Marcela Sapone is the co-founder of Hello Alfred, an on-demand personal concierge service (the Alfred is in honor of Batman’s ever-dependable confidante). She and her co-founder, Jessica Beck, got the idea for the service as time-strapped Harvard Business School students.
One thing I wish I had known when I began my career is that it isn’t a marathon you try to finish as quickly as possible. It’s a series of sprints. Frame each experience in your career as a sprint, where you’re focused on getting the most out of that time and place.
The books that have had the biggest impact on me are Robert Pirsig’s Zen and the Art of Motorcycle Maintenance and its follow-up, Lila, which are about one person’s attempt to understand what quality looks like.
I had the idea to launch Hello Alfred when my co-founder and I were students at Harvard Business School and realized that the only way we could make the most of our time was to find someone we trusted who could take care of tasks that were not an efficient use of our time. That started with asking for help and creating a system that eventually allowed others to ask for it themselves.
A major challenge I’ve faced was digging in on decisions to do the right thing, especially when they made things harder or go slower. When we decided to have a W-2 workforce instead of freelance contractors, it meant we had to say no to 100,000 customers. But we saw that growing slowly was the only way to scale sustainably—that sometimes you have to go slow to go fast.

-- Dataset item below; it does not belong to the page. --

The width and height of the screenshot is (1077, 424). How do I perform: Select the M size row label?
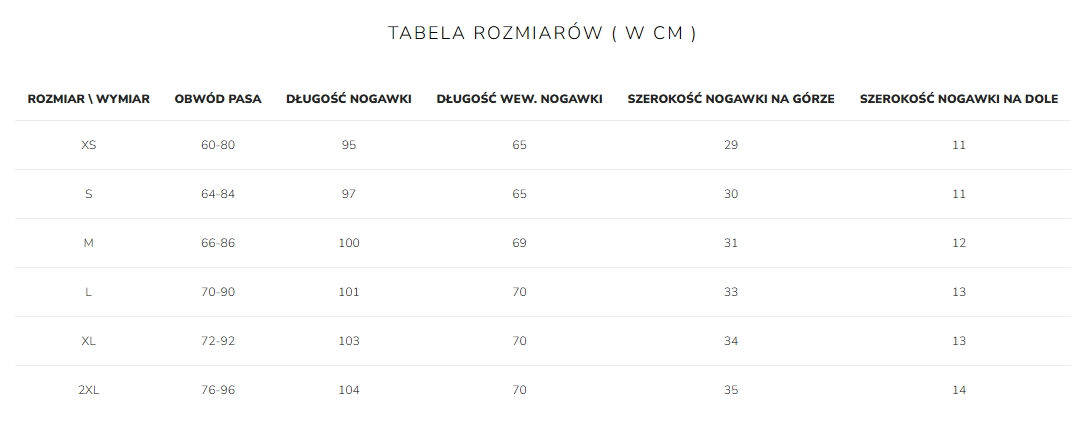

The woman who changed my life is Marta Beltran Beckford , my grandmother, who emigrated to the U.S. from Buenos Aires in 1969. She lives with amor fati —the ability to love the things that happen in life beyond our control. Although she’s acutely aware of things that are not ideal, she doesn’t let the pain that comes with living be the melody she dances to.
I tap into creativity and inspiration by taking time to recover from intense sprints of work and get excited about the next thing I’m going to do.
An example of forward-thinking that I’ve used in my work is to think in terms of outcomes instead of tasks and to-dos. Ticking off tasks on our to-do lists might make us feel productive, but to truly be productive we first need to clearly visualize the outcomes we want and design everything we do around achieving them.
My management style is ruthlessly compassionate.
The most important feature of a business pitch is showing confidence and conviction—confidence from having done the work and conviction from having worked through the self-doubt.
The one thing I would like to say to every woman in the world is to compete with—not against—other women. We should set the bar high for one another, but competition doesn’t mean only one of us can get over it at a time.